Les Algériens ont commencé à se rassembler pour un 11e vendredi consécutif de manifestations, le dernier avant le début du mois de jeûne musulman de ramadan, durant lequel ils entendent continuer de protester pour démentir les craintes d’essoufflement du mouvement.
Un mois après la démission du président Abdelaziz Bouteflika, poussé au départ le 2 avril sous la pression de la rue et de l’armée après 20 ans au pouvoir, le mouvement de contestation ne faiblit pas.
Les manifestants entendent toujours obtenir le départ de l’ensemble du « système » au pouvoir et refusent que l’appareil hérité du président déchu, suspecté d’avoir truqué les scrutins depuis deux décennies, gère la transition et organise la présidentielle devant élire son successeur.
« On marchera jusqu’à ce que toute la bande des hommes à « Boutef » parte », dit Hamid Benmouhoub, commerçant de 55 ans, venu de Jijel, à 350 km d’Alger.
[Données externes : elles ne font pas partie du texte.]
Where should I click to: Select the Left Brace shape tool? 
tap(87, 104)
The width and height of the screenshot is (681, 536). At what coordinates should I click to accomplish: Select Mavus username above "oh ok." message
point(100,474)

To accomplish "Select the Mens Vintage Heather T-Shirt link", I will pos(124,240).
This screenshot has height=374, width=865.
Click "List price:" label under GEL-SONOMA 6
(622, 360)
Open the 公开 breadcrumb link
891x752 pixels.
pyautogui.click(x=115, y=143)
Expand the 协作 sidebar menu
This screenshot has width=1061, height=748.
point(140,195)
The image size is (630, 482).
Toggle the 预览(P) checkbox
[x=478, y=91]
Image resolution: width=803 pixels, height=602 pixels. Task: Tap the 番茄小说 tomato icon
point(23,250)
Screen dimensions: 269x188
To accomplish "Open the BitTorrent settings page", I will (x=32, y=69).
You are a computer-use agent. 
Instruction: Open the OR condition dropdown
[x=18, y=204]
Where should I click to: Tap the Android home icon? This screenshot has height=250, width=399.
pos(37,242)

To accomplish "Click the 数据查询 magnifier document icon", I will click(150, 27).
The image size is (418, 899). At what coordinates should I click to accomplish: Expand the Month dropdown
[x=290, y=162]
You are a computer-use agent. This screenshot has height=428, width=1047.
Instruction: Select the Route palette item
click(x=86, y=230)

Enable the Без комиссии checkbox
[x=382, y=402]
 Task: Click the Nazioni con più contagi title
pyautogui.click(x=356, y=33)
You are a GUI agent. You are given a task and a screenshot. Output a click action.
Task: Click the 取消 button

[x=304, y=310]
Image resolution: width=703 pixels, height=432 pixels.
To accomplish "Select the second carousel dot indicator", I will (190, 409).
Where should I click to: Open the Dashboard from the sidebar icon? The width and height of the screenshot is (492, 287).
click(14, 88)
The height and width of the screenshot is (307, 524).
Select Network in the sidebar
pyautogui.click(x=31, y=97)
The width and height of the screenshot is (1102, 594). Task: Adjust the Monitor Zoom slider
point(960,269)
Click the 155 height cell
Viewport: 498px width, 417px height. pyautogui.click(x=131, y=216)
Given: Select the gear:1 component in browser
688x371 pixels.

En tête des personnalités visées, le chef de l’État par intérim Abdelkader Bensalah et le Premier ministre Noureddine Bedoui, deux anciens cadres zélés du régime Bouteflika, extrêmement discrets depuis des semaines.
Ahmed Gaïd Salah, seule voix audible
Seule voix audible, en face des manifestants, celle du chef d’état-major de l’armée, le général Ahmed Gaïd Salah, devenu de facto l’homme fort du pays depuis qu’il a lâché M. Bouteflika, dont il était un indéfectible soutien.
Semaine après semaine, il appuie le processus de transition mis en place conformément à la Constitution, dont l’organisation de la présidentielle, convoquée le 4 juillet par M. Bensalah.
« Le dialogue ne peut pas se faire avec les symboles du système en place, qui détiennent le pouvoir », a réagi Abdelouahab Fersaoui, président du Rassemblement Action Jeunesse (RAJ), ONG citoyenne, dans un entretien au site d’information TSA (Tout sur l’Algérie).
« On ne peut pas entamer un dialogue avec un Bensalah ni avec un Bedoui ni avec les personnes qui ont été responsables de la situation actuelle », a-t-il estimé. Selon lui, le pouvoir continue « à manœuvrer et à gagner du temps » et « n’a donné aucun signe de bonne volonté pour répondre aux revendications claires et légitimes » du mouvement.
« On ne va rien lâcher »
Aucune partie ne semble prête à céder et certains observateurs pensent que le pouvoir mise sur un essoufflement de la mobilisation inédite déclenchée le 22 février, durant le mois de Ramadan qui commence dans les prochains jours.
Un mois de jeûne et de privation, durant lequel les Algériens se couchent souvent tard et au fur et à mesure duquel la fatigue se fait de plus en plus sentir.
« On continuera à marcher durant le ramadan pour exiger une période de transition avec des personnes propres, on ne va rien lâcher », assure, comme de nombreux autres manifestants, Zakia Benabdrahmane, 56 ans, arrivée à Alger avec son époux de Boumerdes, à environ 40 km à l’est de la capitale.
Pour pallier à la fatigue, la faim et la soif de la journée, la plupart des manifestants proposent de déplacer les marches le soir pendant le ramadan, après le « ftor », la rupture du jeûne.